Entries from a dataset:

======

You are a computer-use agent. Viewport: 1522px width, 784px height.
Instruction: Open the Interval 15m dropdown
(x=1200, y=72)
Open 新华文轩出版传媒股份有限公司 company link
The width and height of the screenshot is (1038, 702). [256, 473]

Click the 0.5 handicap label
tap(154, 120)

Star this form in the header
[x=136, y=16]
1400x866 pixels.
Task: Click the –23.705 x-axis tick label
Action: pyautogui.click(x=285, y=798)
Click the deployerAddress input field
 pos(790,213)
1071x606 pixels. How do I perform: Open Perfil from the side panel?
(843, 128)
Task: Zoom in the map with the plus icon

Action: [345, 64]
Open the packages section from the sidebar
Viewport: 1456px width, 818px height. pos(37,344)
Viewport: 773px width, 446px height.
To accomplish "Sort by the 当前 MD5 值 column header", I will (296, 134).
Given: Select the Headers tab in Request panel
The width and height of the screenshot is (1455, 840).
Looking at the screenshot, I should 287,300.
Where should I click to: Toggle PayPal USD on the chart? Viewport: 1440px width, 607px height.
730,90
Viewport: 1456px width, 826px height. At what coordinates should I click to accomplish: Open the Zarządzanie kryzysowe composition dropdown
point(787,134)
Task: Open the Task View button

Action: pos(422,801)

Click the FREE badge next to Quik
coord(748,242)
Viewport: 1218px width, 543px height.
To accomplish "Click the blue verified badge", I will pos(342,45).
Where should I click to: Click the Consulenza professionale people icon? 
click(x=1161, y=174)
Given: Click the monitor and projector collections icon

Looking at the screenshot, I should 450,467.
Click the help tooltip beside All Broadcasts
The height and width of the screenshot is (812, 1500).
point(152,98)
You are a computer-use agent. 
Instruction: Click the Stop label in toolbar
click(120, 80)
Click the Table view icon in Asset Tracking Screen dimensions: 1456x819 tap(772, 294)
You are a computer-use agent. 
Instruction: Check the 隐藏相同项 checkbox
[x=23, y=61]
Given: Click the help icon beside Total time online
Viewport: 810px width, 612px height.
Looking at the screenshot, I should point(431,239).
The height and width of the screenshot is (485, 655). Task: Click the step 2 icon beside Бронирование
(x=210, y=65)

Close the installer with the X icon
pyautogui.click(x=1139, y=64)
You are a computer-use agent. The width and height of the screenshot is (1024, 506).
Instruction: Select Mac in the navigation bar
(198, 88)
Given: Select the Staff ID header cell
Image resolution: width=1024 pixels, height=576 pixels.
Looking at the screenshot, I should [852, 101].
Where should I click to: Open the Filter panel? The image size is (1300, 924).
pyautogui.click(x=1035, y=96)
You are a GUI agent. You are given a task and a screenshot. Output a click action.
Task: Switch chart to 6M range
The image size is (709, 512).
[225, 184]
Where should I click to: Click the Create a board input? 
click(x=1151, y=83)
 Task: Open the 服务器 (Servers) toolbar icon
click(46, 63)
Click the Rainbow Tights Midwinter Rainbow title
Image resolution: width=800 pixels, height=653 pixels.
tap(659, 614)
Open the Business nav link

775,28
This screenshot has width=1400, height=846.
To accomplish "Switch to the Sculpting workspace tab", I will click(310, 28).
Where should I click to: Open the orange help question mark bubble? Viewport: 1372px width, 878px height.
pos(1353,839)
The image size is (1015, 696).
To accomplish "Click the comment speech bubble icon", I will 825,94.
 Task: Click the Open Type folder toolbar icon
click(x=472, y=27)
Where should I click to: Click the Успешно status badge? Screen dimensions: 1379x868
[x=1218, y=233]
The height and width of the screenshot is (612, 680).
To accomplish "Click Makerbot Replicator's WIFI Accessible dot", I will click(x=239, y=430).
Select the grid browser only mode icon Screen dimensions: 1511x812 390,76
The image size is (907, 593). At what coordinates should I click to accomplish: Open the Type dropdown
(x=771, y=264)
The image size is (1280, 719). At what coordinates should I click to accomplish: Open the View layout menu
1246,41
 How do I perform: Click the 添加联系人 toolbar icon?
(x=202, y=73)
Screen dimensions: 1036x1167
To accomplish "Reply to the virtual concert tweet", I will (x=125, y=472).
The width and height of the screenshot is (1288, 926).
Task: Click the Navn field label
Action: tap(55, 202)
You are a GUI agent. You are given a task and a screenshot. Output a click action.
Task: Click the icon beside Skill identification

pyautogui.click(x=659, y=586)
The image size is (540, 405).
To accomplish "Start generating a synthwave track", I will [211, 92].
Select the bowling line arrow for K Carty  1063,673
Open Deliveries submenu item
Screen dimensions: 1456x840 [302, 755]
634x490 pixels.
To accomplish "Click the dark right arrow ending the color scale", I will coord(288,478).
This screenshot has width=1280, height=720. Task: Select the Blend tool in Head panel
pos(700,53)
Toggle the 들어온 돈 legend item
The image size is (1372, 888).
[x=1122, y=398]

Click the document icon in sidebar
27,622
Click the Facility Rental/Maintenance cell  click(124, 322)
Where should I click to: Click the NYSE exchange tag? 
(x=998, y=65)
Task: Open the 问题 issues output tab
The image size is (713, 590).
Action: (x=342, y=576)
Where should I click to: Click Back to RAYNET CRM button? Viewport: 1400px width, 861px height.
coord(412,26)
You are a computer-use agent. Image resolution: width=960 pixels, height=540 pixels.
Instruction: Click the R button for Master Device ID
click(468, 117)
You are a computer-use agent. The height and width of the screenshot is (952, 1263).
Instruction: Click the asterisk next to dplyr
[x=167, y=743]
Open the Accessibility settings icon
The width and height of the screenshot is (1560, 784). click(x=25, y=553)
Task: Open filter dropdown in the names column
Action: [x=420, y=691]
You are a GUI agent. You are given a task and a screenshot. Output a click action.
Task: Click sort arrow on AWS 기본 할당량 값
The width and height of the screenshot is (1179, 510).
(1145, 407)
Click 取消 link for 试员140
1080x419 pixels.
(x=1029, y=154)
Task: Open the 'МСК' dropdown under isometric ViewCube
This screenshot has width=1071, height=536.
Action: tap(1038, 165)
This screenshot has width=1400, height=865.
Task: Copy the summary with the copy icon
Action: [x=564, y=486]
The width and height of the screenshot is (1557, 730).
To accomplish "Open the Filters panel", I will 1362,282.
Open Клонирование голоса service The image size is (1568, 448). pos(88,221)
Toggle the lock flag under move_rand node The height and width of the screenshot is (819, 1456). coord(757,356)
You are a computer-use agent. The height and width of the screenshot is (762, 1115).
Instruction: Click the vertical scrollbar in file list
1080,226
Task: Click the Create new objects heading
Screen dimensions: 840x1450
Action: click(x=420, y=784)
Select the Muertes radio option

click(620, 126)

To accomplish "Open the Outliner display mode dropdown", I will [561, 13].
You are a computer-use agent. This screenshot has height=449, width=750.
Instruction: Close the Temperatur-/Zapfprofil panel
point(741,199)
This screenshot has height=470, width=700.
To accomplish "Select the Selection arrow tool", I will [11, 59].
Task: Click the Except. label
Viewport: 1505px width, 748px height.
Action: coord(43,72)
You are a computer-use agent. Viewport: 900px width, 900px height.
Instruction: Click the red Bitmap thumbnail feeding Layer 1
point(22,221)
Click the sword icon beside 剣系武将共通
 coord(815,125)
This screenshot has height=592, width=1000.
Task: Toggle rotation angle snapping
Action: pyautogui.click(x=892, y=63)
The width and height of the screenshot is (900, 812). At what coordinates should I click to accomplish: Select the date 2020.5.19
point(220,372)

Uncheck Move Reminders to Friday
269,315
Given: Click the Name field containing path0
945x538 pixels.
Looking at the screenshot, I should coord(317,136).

======

THE REQUEST:
Write the records out again, changing every "Instruction" to "Goal" and leaving everything else untouched.

COMPLETE OUTPUT:
You are a computer-use agent. Viewport: 1522px width, 784px height.
Goal: Open the Interval 15m dropdown
(x=1200, y=72)
Open 新华文轩出版传媒股份有限公司 company link
The width and height of the screenshot is (1038, 702). [256, 473]

Click the 0.5 handicap label
tap(154, 120)

Star this form in the header
[x=136, y=16]
1400x866 pixels.
Task: Click the –23.705 x-axis tick label
Action: pyautogui.click(x=285, y=798)
Click the deployerAddress input field
 pos(790,213)
1071x606 pixels. How do I perform: Open Perfil from the side panel?
(843, 128)
Task: Zoom in the map with the plus icon

Action: [345, 64]
Open the packages section from the sidebar
Viewport: 1456px width, 818px height. pos(37,344)
Viewport: 773px width, 446px height.
To accomplish "Sort by the 当前 MD5 值 column header", I will (296, 134).
Given: Select the Headers tab in Request panel
The width and height of the screenshot is (1455, 840).
Looking at the screenshot, I should 287,300.
Where should I click to: Toggle PayPal USD on the chart? Viewport: 1440px width, 607px height.
730,90
Viewport: 1456px width, 826px height. At what coordinates should I click to accomplish: Open the Zarządzanie kryzysowe composition dropdown
point(787,134)
Task: Open the Task View button

Action: pos(422,801)

Click the FREE badge next to Quik
coord(748,242)
Viewport: 1218px width, 543px height.
To accomplish "Click the blue verified badge", I will pos(342,45).
Where should I click to: Click the Consulenza professionale people icon? 
click(x=1161, y=174)
Given: Click the monitor and projector collections icon

Looking at the screenshot, I should 450,467.
Click the help tooltip beside All Broadcasts
The height and width of the screenshot is (812, 1500).
point(152,98)
You are a computer-use agent. 
Goal: Click the Stop label in toolbar
click(120, 80)
Click the Table view icon in Asset Tracking Screen dimensions: 1456x819 tap(772, 294)
You are a computer-use agent. 
Goal: Check the 隐藏相同项 checkbox
[x=23, y=61]
Given: Click the help icon beside Total time online
Viewport: 810px width, 612px height.
Looking at the screenshot, I should point(431,239).
The height and width of the screenshot is (485, 655). Task: Click the step 2 icon beside Бронирование
(x=210, y=65)

Close the installer with the X icon
pyautogui.click(x=1139, y=64)
You are a computer-use agent. The width and height of the screenshot is (1024, 506).
Goal: Select Mac in the navigation bar
(198, 88)
Given: Select the Staff ID header cell
Image resolution: width=1024 pixels, height=576 pixels.
Looking at the screenshot, I should [852, 101].
Where should I click to: Open the Filter panel? The image size is (1300, 924).
pyautogui.click(x=1035, y=96)
You are a GUI agent. You are given a task and a screenshot. Output a click action.
Task: Switch chart to 6M range
The image size is (709, 512).
[225, 184]
Where should I click to: Click the Create a board input? 
click(x=1151, y=83)
 Task: Open the 服务器 (Servers) toolbar icon
click(46, 63)
Click the Rainbow Tights Midwinter Rainbow title
Image resolution: width=800 pixels, height=653 pixels.
tap(659, 614)
Open the Business nav link

775,28
This screenshot has width=1400, height=846.
To accomplish "Switch to the Sculpting workspace tab", I will click(310, 28).
Where should I click to: Open the orange help question mark bubble? Viewport: 1372px width, 878px height.
pos(1353,839)
The image size is (1015, 696).
To accomplish "Click the comment speech bubble icon", I will 825,94.
 Task: Click the Open Type folder toolbar icon
click(x=472, y=27)
Where should I click to: Click the Успешно status badge? Screen dimensions: 1379x868
[x=1218, y=233]
The height and width of the screenshot is (612, 680).
To accomplish "Click Makerbot Replicator's WIFI Accessible dot", I will click(x=239, y=430).
Select the grid browser only mode icon Screen dimensions: 1511x812 390,76
The image size is (907, 593). At what coordinates should I click to accomplish: Open the Type dropdown
(x=771, y=264)
The image size is (1280, 719). At what coordinates should I click to accomplish: Open the View layout menu
1246,41
 How do I perform: Click the 添加联系人 toolbar icon?
(x=202, y=73)
Screen dimensions: 1036x1167
To accomplish "Reply to the virtual concert tweet", I will (x=125, y=472).
The width and height of the screenshot is (1288, 926).
Task: Click the Navn field label
Action: tap(55, 202)
You are a GUI agent. You are given a task and a screenshot. Output a click action.
Task: Click the icon beside Skill identification

pyautogui.click(x=659, y=586)
The image size is (540, 405).
To accomplish "Start generating a synthwave track", I will [211, 92].
Select the bowling line arrow for K Carty  1063,673
Open Deliveries submenu item
Screen dimensions: 1456x840 [302, 755]
634x490 pixels.
To accomplish "Click the dark right arrow ending the color scale", I will coord(288,478).
This screenshot has width=1280, height=720. Task: Select the Blend tool in Head panel
pos(700,53)
Toggle the 들어온 돈 legend item
The image size is (1372, 888).
[x=1122, y=398]

Click the document icon in sidebar
27,622
Click the Facility Rental/Maintenance cell  click(124, 322)
Where should I click to: Click the NYSE exchange tag? 
(x=998, y=65)
Task: Open the 问题 issues output tab
The image size is (713, 590).
Action: (x=342, y=576)
Where should I click to: Click Back to RAYNET CRM button? Viewport: 1400px width, 861px height.
coord(412,26)
You are a computer-use agent. Image resolution: width=960 pixels, height=540 pixels.
Goal: Click the R button for Master Device ID
click(468, 117)
You are a computer-use agent. The height and width of the screenshot is (952, 1263).
Goal: Click the asterisk next to dplyr
[x=167, y=743]
Open the Accessibility settings icon
The width and height of the screenshot is (1560, 784). click(x=25, y=553)
Task: Open filter dropdown in the names column
Action: [x=420, y=691]
You are a GUI agent. You are given a task and a screenshot. Output a click action.
Task: Click sort arrow on AWS 기본 할당량 값
The width and height of the screenshot is (1179, 510).
(1145, 407)
Click 取消 link for 试员140
1080x419 pixels.
(x=1029, y=154)
Task: Open the 'МСК' dropdown under isometric ViewCube
This screenshot has width=1071, height=536.
Action: tap(1038, 165)
This screenshot has width=1400, height=865.
Task: Copy the summary with the copy icon
Action: [x=564, y=486]
The width and height of the screenshot is (1557, 730).
To accomplish "Open the Filters panel", I will 1362,282.
Open Клонирование голоса service The image size is (1568, 448). pos(88,221)
Toggle the lock flag under move_rand node The height and width of the screenshot is (819, 1456). coord(757,356)
You are a computer-use agent. The height and width of the screenshot is (762, 1115).
Goal: Click the vertical scrollbar in file list
1080,226
Task: Click the Create new objects heading
Screen dimensions: 840x1450
Action: click(x=420, y=784)
Select the Muertes radio option

click(620, 126)

To accomplish "Open the Outliner display mode dropdown", I will [561, 13].
You are a computer-use agent. This screenshot has height=449, width=750.
Goal: Close the Temperatur-/Zapfprofil panel
point(741,199)
This screenshot has height=470, width=700.
To accomplish "Select the Selection arrow tool", I will [11, 59].
Task: Click the Except. label
Viewport: 1505px width, 748px height.
Action: coord(43,72)
You are a computer-use agent. Viewport: 900px width, 900px height.
Goal: Click the red Bitmap thumbnail feeding Layer 1
point(22,221)
Click the sword icon beside 剣系武将共通
 coord(815,125)
This screenshot has height=592, width=1000.
Task: Toggle rotation angle snapping
Action: pyautogui.click(x=892, y=63)
The width and height of the screenshot is (900, 812). At what coordinates should I click to accomplish: Select the date 2020.5.19
point(220,372)

Uncheck Move Reminders to Friday
269,315
Given: Click the Name field containing path0
945x538 pixels.
Looking at the screenshot, I should coord(317,136).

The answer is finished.